▶ **PASSAGE GIVEN**
---------------
Background of the invention
The increasing demand for exploitation of renewable energy sources increases the demand for offshore wind power generation, as offshore wind conditions are more favorable than onshore conditions and the environmental impact is much less. There is an increasing need for wind turbine supporting structures that can be transported to the offshore location in a buoyant state and installed on the seabed by e.g. the addition of a ballast material. International patent publication No. WO 2009/154472 A2 describes one such support structure. It is desirable to be able to install such structures with as low as possible restrictions to the maximum waves and currents, acceptable for execution of the installation and at the same time with tight positioning tolerances.
In the prior art, such buoyant structure is positioned in the water by two or three vessels connected by tow lines to the structure. The vessels are able to maneuver the structure to the target area, keep it positioned and in a desired orientation until the structure is installed on the seabed.
As waves and currents exert dynamic loads on the vessels, which in turn influences the movements of the structure, the achievable positioning accuracy depends on the waves and currents occurring during the positioning operation. Consequently, the positioning and installation of the structure can only be executed in sea conditions which are less severe than the operability of the vessel otherwise would allow.
In particular, for offshore wind turbine foundations, which normally need to be installed with high positioning accuracy, the acceptable seastate is significantly less that the limiting conditions for operating the associated vessel. Hence, installation of multiple foundations is hampered by waiting for low wave and current conditions, which has undesirable impact on duration of the installation and on the rate of installation.
The present applicant has devised and embodied this invention to overcome the shortcomings of the prior art and to obtain further advantages.
Summary of the invention
The invention is set forth and characterised in the main claim, while the dependent claims describe other characteristics of the invention.
It is thus provided a system for positioning a structure, floating in a body of water, at a desired position, characterised by at least two anchoring means positioned on the seabed, each anchoring means comprising respective connection means for attachment to the structure, and further comprising manoeuvring means connected to the structure. The respective connection means comprise individual adjustment means.
In one embodiment, the manoeuvring means comprises a propulsive unit by which a pulling force is applied to the structure.
In one embodiment, the adjustment means is adjustable while the propulsive unit is applying the pulling force. The connection means preferably comprise individual lines.
It is also provided a method of positioning a structure, floating in a body of water and connected to a positioning vessel via a line, at a desired position, characterised by:
a) placing two anchoring means on the seabed;
b) determine and set the required lengths of individual positioning lines to be extended between the structure and each anchoring means;
c) connect the individual lines between the structure and each anchoring means;
d) manoeuvre a positioning vessel, connected to the structure via the line, to a required heading, and apply tension to the positioning lines, until the structure is at the desired position.
In one embodiment, the length of the individual positioning lines are adjusted individually and selectively during the application of tension by the vessel.
---------------
▶ **SET OF TASKS**
1. Please answer these from the patent passage on positioning floating offshore structures:
(a) In the prior art, how many vessels are connected by tow lines to the buoyant structure?
(b) Which international patent publication describes one such support structure?
(c) How many anchoring means does step a) of the method place on the seabed?
2. Continue the patent passage on positioning floating offshore structures for a paragraph or two, beginning after its final sentence.

▶ **SUPPLIED INFORMATION**
---------------
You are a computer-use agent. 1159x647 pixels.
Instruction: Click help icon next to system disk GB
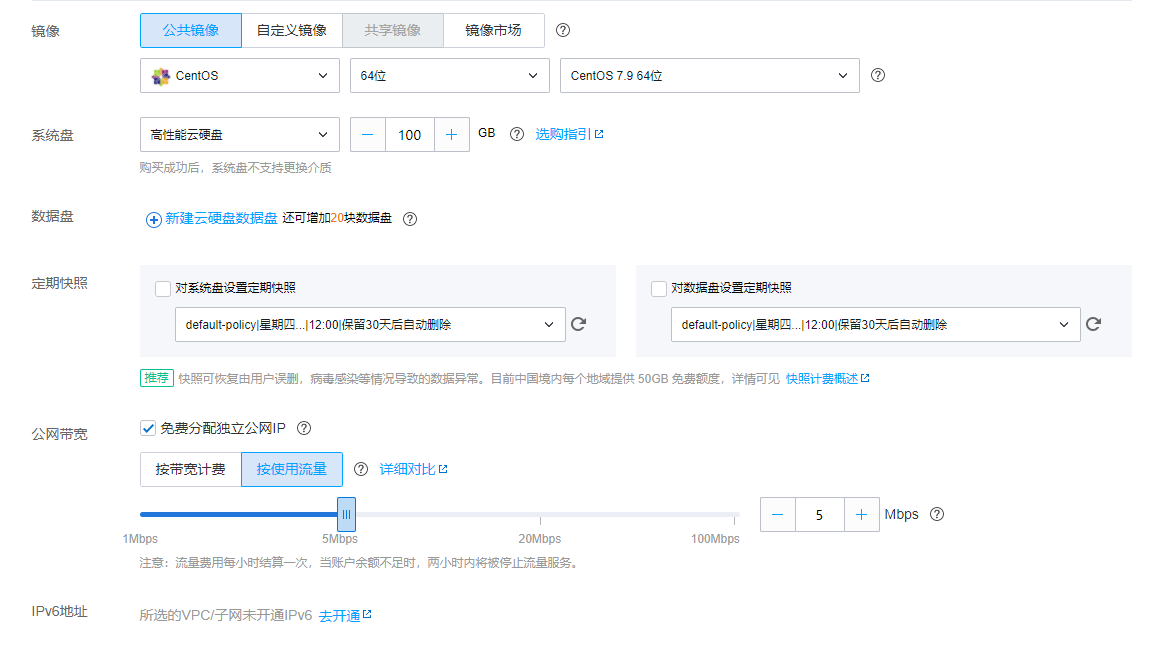[517, 134]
---------------
▶ **FINAL RESULTS**
1.
(a) Two or three.
(b) WO 2009/154472 A2.
(c) Two.

2.
Brief description of the drawings
These and other characteristics of the invention will be clear from the following description of a preferential form of embodiment, given as a non-restrictive example, with reference to the attached figures wherein:
Figure 1 is a top view of a floating structure attached to the positioning arrangement comprising positioning anchors;
Figure 2 is a side view of the floating structure attached to the positioning arrangement comprising positioning anchors shown in figure 1 ;
Figure 3 is a sketch showing the composition of the positioning line;
Figure 4 is a side view of an installed positioning anchor with a lower segment of the positioning line buoyed off and ready for connection of the remaining part of the positioning line;
Figure 5 is a side view of the positioning anchor shown in fig. 4 with lower section of the positioning line exposed to loads from a structure (not shown) being positioned; and
Figure 6 is a top view of the positioning arrangement in combination with a number of already installed structures. Detailed description of a preferential embodiment
Referring to figure 1 , a floating structure 1 is schematically illustrated being positioned at a target position P, attached to two positioning lines 2, 3 and to a line 4 connected to a vessel 5 (e.g. a tug, or similar).
A first anchor 6, a second anchor 7, and a third anchor 8 are pre-installed on the seabed. As the positioning lines 2, 3 are attached to respective fixed second and third anchors 7, 8, and to respective points on the structure, the position P and orientation of the structure 1 is determined by the physical parameters involved; i.e. the position of the second and third anchors 7, 8, lengths and stiffness of the positioning lines 2, 3, tension in the positioning lines caused by the vessel 5, and finally by the geometrical shape of the positioning lines in the vertical plane, often resembling a catenary.
Normally, the required lengths of each of the positioning lines 2, 3 may be calculated from known as-installed positions of the second and third anchors 7, 8; accounting for the lines' properties and tension from the positioning vessel 5, such that very accurate position of the installed structure 1 can be achieved.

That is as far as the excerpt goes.